WORK ITEM =
Copy every record word for word.

##########

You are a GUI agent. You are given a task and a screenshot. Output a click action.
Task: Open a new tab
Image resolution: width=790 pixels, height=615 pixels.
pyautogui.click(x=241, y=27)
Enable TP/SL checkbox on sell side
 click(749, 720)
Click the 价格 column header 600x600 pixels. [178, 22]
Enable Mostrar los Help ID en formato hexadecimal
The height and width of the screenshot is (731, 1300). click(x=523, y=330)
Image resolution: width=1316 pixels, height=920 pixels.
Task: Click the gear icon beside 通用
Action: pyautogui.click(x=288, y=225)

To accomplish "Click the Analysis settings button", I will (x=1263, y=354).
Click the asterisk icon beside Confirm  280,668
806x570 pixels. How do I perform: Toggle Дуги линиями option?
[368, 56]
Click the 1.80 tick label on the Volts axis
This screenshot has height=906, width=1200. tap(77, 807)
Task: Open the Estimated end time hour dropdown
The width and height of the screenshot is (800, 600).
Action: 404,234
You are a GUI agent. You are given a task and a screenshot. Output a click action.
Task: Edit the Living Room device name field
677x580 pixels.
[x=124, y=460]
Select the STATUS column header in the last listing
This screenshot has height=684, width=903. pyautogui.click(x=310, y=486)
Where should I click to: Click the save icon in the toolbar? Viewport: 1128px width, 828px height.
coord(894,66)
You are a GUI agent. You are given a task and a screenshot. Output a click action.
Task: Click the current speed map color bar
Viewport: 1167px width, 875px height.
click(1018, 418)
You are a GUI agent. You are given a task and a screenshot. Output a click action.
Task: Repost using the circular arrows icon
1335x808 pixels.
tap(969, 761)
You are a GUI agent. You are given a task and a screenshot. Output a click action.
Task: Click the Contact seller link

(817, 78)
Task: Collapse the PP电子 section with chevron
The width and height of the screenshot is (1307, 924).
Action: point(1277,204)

##########

ANSWER FOR THE TASK =
You are a GUI agent. You are given a task and a screenshot. Output a click action.
Task: Open a new tab
Image resolution: width=790 pixels, height=615 pixels.
pyautogui.click(x=241, y=27)
Enable TP/SL checkbox on sell side
 click(749, 720)
Click the 价格 column header 600x600 pixels. [178, 22]
Enable Mostrar los Help ID en formato hexadecimal
The height and width of the screenshot is (731, 1300). click(x=523, y=330)
Image resolution: width=1316 pixels, height=920 pixels.
Task: Click the gear icon beside 通用
Action: pyautogui.click(x=288, y=225)

To accomplish "Click the Analysis settings button", I will (x=1263, y=354).
Click the asterisk icon beside Confirm  280,668
806x570 pixels. How do I perform: Toggle Дуги линиями option?
[368, 56]
Click the 1.80 tick label on the Volts axis
This screenshot has height=906, width=1200. tap(77, 807)
Task: Open the Estimated end time hour dropdown
The width and height of the screenshot is (800, 600).
Action: 404,234
You are a GUI agent. You are given a task and a screenshot. Output a click action.
Task: Edit the Living Room device name field
677x580 pixels.
[x=124, y=460]
Select the STATUS column header in the last listing
This screenshot has height=684, width=903. pyautogui.click(x=310, y=486)
Where should I click to: Click the save icon in the toolbar? Viewport: 1128px width, 828px height.
coord(894,66)
You are a GUI agent. You are given a task and a screenshot. Output a click action.
Task: Click the current speed map color bar
Viewport: 1167px width, 875px height.
click(1018, 418)
You are a GUI agent. You are given a task and a screenshot. Output a click action.
Task: Repost using the circular arrows icon
1335x808 pixels.
tap(969, 761)
You are a GUI agent. You are given a task and a screenshot. Output a click action.
Task: Click the Contact seller link

(817, 78)
Task: Collapse the PP电子 section with chevron
The width and height of the screenshot is (1307, 924).
Action: point(1277,204)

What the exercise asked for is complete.